Avverso tale sentenza ha proposto ricorso la Cilluffo, la quale ha eccepito:
- la nullità del giudizio di primo grado, per l'illeggibilità della copia del decreto di citazione ad essa notificato;
- la carenza assoluta di prova in ordine alla riconducibilità dell'attività di edificazione abusiva alla sua persona;
- la intervenuta prescrizione dei reati, sul presupposto che non potrebbe computarsi (in relazione al condono edilizio previsto dal D.L. n. 269 del 2003) la sospensione dei termini prescrizionali di cui alla L. n. 47 del 1985, art. 44 nei casi di "assenza di una domanda di definizione in sanatoria dell'illecito edilizio". MOTIVI DELLA DECISIONE
Il ricorso deve essere dichiarato inammissibile, perché manifestamente infondato.
1. La Corte territoriale - con argomentazioni razionali e corrette - ha rilevato che la copia del decreto di citazione prodotta dal difensore a sostegno dell'eccezione da lui sollevata risultava "composta da due fogli di cui soltanto il secondo, perfettamente leggibile, poteva ritenersi originale", presentando sul retro la relata di notifica e la firma del notificante. Il primo foglio, invece, appariva ictu oculi di colore diverso rispetto al secondo e non offriva "alcuna garanzia della sua originalità, potendo esso costituire una copia predisposta successivamente e volutamente illeggibile del decreto notificato".
La relativa doglianza, dunque, è stata respinta per mancanza della prova certa della dedotta illeggibilità dell'atto effettivamente consegnato e la parte - alla quale era stato già notificato comunque l'avviso di conclusione delle indagini riportante integralmente il capo di imputazione che si assume illeggibile nel documento successivo - avrebbe potuto pur sempre richiedere una copia autentica di tale secondo documento.
2. In ordine alla ritenuta responsabilità per l'esecuzione della costruzione abusiva, la giurisprudenza ormai consolidata di questa Corte Suprema è orientata nel senso che non può essere attribuito ad un soggetto, per il solo fatto di essere proprietario di un'area, un dovere di controllo dalla cui violazione derivi una responsabilità penale per costruzione abusiva.

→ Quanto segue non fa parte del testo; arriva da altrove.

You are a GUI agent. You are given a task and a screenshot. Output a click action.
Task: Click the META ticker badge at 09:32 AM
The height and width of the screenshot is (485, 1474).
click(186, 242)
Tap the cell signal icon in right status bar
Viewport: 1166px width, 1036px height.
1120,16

Occorre considerare, invece, la situazione concreta in cui si è svolta l'attività incriminata, tenendo conto della disponibilità, giuridica e di fatto, della superficie edificata e dell'interesse specifico ad effettuare la nuova costruzione (principio del "cui prodest"), nonché di tutte quelle situazioni e quei comportamenti, positivi o negativi, da cui possano trarsi elementi integrativi della colpa e prove circa la compartecipazione, anche morale, all'esecuzione delle opere (vedi, tra le decisioni più recenti, Cass., Sez. 3: 27.9.2000, n. 10284, Cutaia ed altro; 3.5.2001, a 17752, Zorzi ed altri; 10.8.2001, n. 31130, Gagliardi; 18.4.2003, n. 18756, Capasso ed altro; 2.3.2004, n. 9536, Mancuso ed altro;
28.5.2004, a 24319, Rizzuto ed altro; 12.1.2005, a 216, Fucciolo;
15.7.2005, a 26121, Rosato; 2.9.2005, n. 32856, Farzone). Grava, comunque, sull'interessato l'onere di allegare circostanze utili a convalidare la tesi che, nella specie, si tratti di opere realizzate da terzi a sua insaputa e senza la sua volontà (vedi Cass., Sez. feriale, 16.9.2003, n. 35537, Vitale ed altro). Alla stregua di tali principi, nella fattispecie in esame, i giudici del merito hanno fondato correttamente la responsabilità dell'imputata (che anche quando venne nominata custode del bene, in sede di sequestro, nulla ebbe ad eccepire) sulla disponibilità giuridica e di fatto del suolo del quale era proprietaria, non avendo ella mai prospettato l'eventualità che altri, contro il suo volere, ne avesse potuto disporre ed avesse intrapresa sullo stesso l'attività edilizia abusiva in contestazione.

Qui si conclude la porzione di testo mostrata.